* **Record list**
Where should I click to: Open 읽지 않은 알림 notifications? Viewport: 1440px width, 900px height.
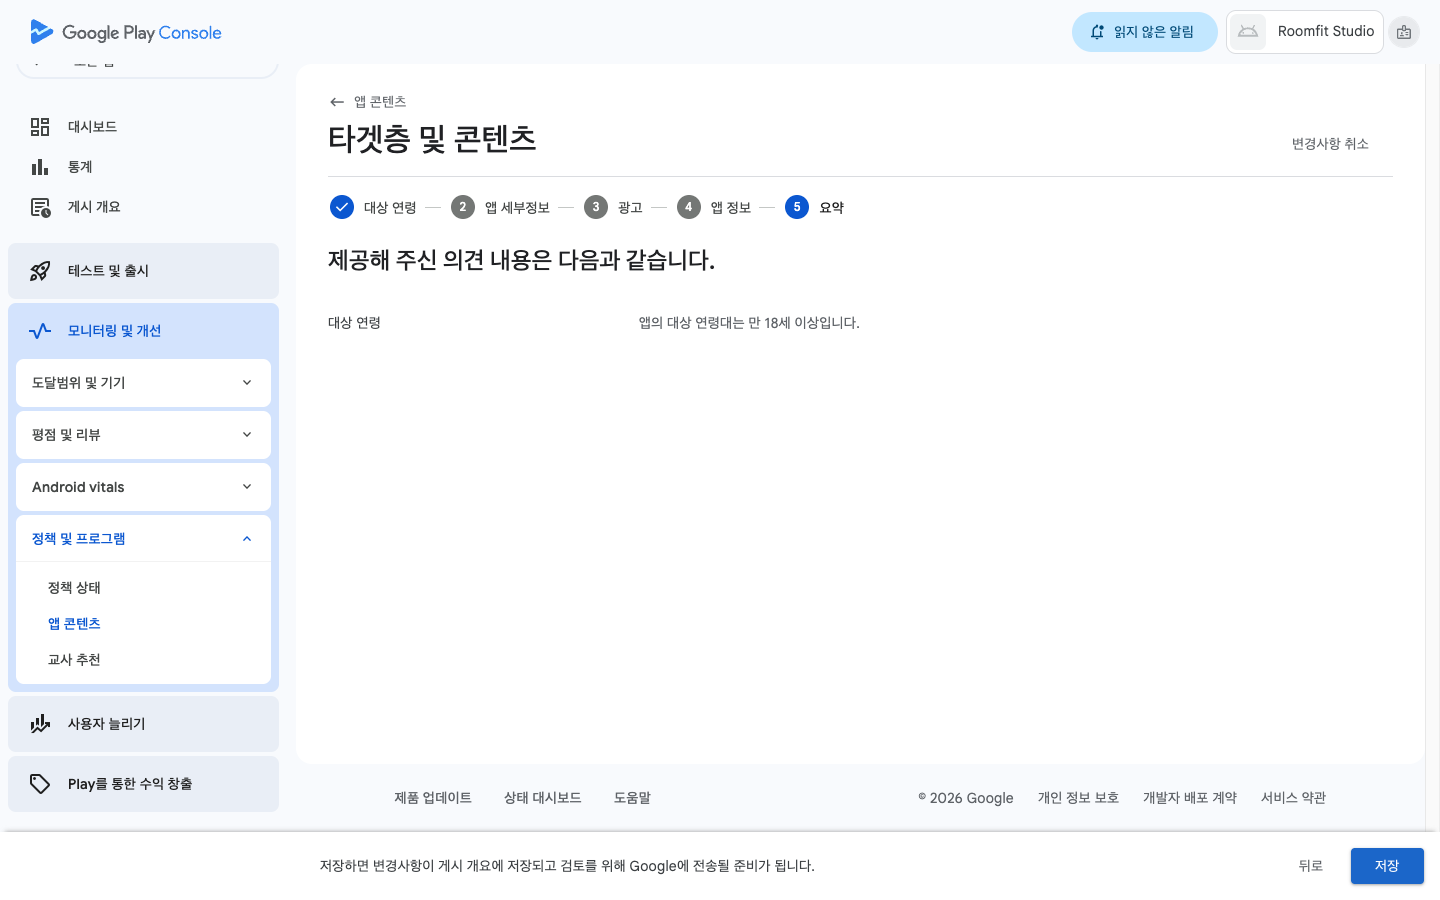click(x=1144, y=32)
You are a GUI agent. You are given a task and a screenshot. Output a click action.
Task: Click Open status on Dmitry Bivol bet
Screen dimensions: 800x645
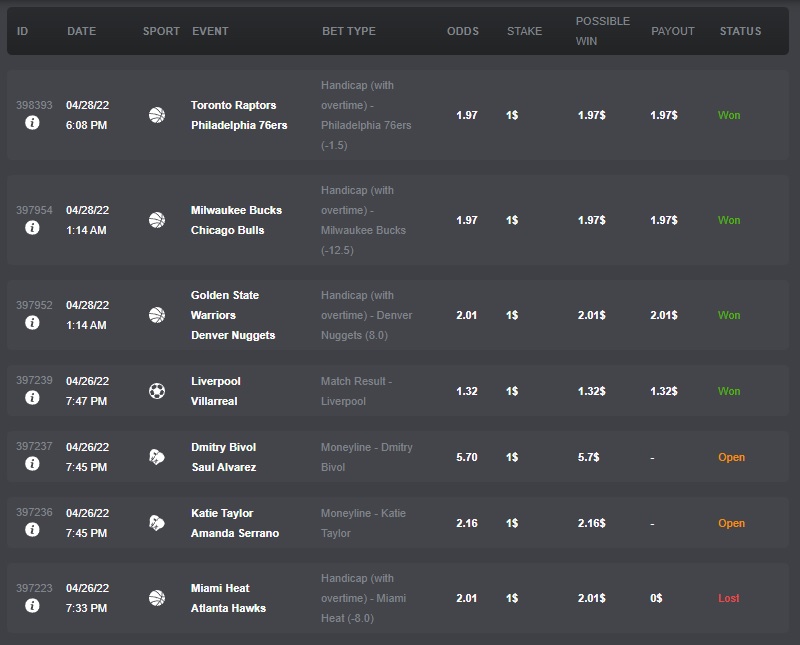coord(731,457)
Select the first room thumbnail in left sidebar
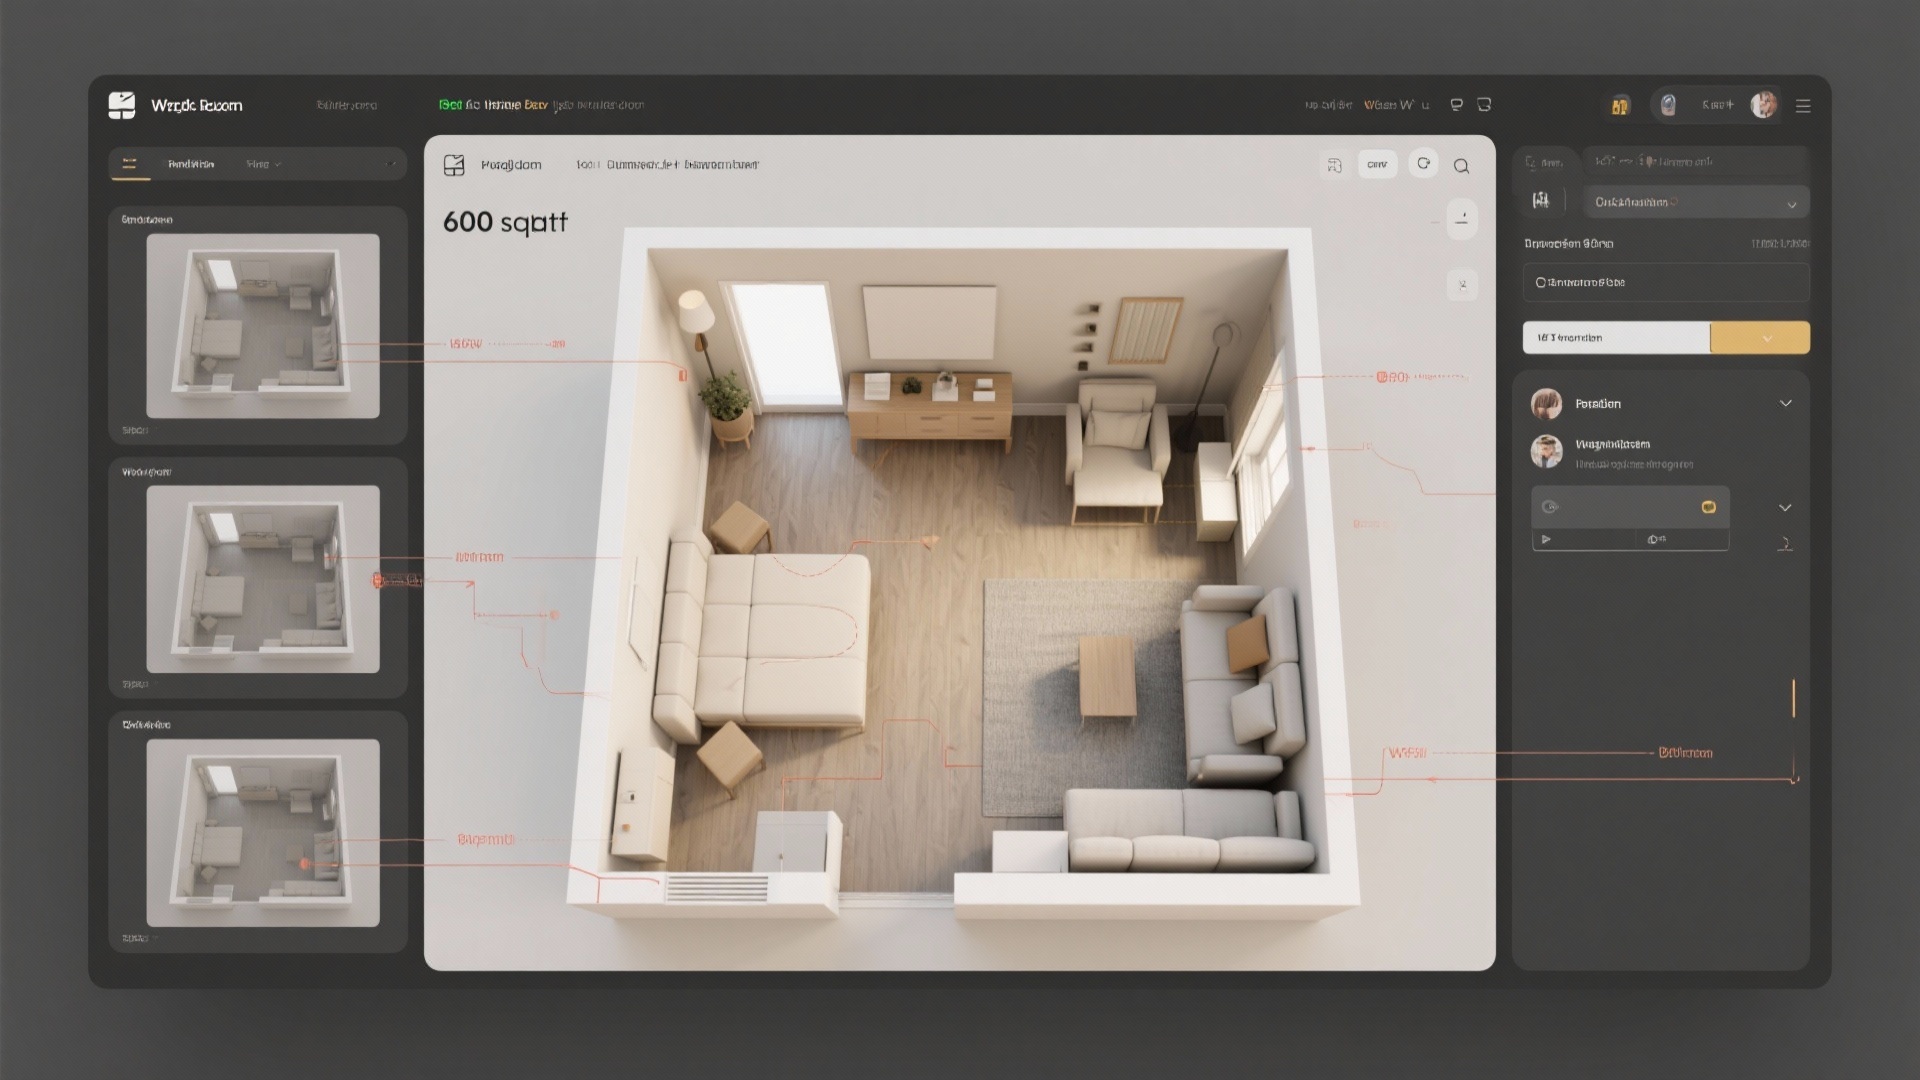 click(262, 326)
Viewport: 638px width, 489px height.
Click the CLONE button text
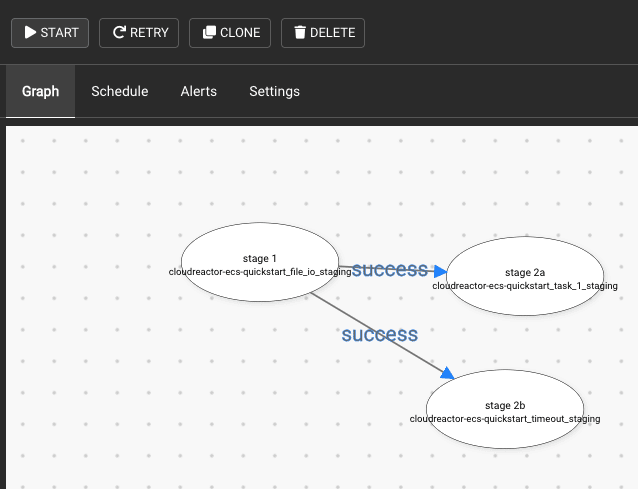(x=240, y=33)
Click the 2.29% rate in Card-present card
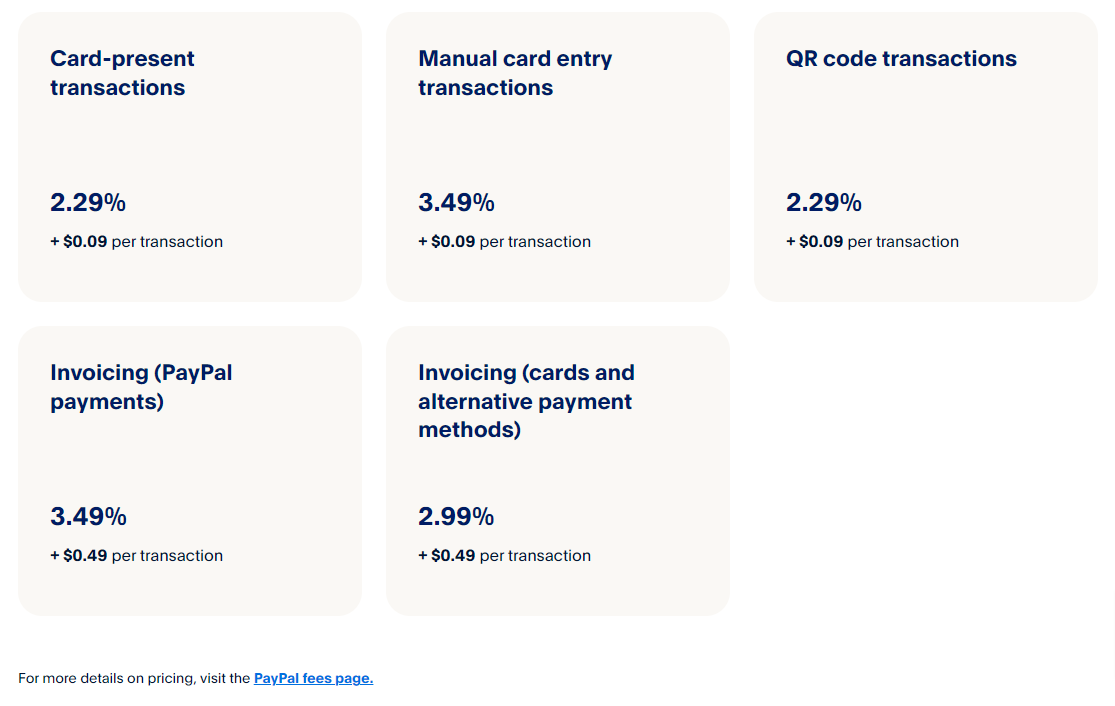Screen dimensions: 1115x706 [88, 203]
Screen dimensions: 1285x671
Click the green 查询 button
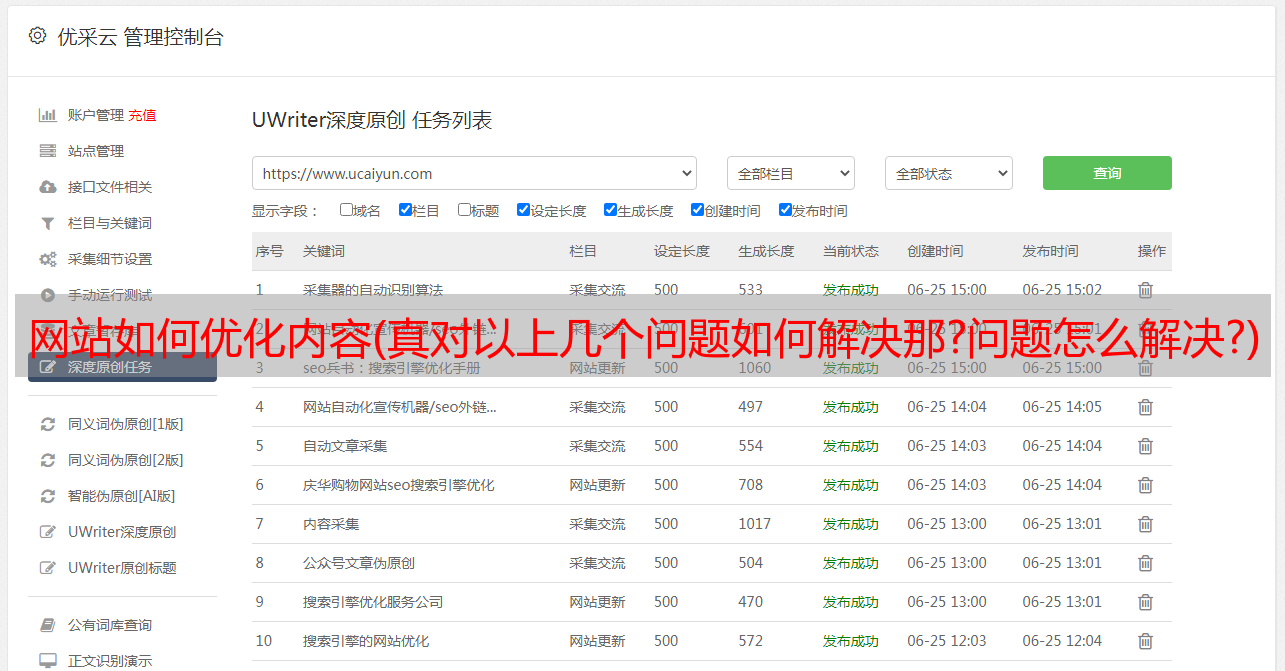(x=1106, y=173)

* **Task directions**
Pick out every line of the listing above that contains the string "Open", and copy each one.

* **Final result**
Where should I click to: Open 읽지 않은 알림 notifications? Viewport: 1440px width, 900px height.
Task: Click Open status on Dmitry Bivol bet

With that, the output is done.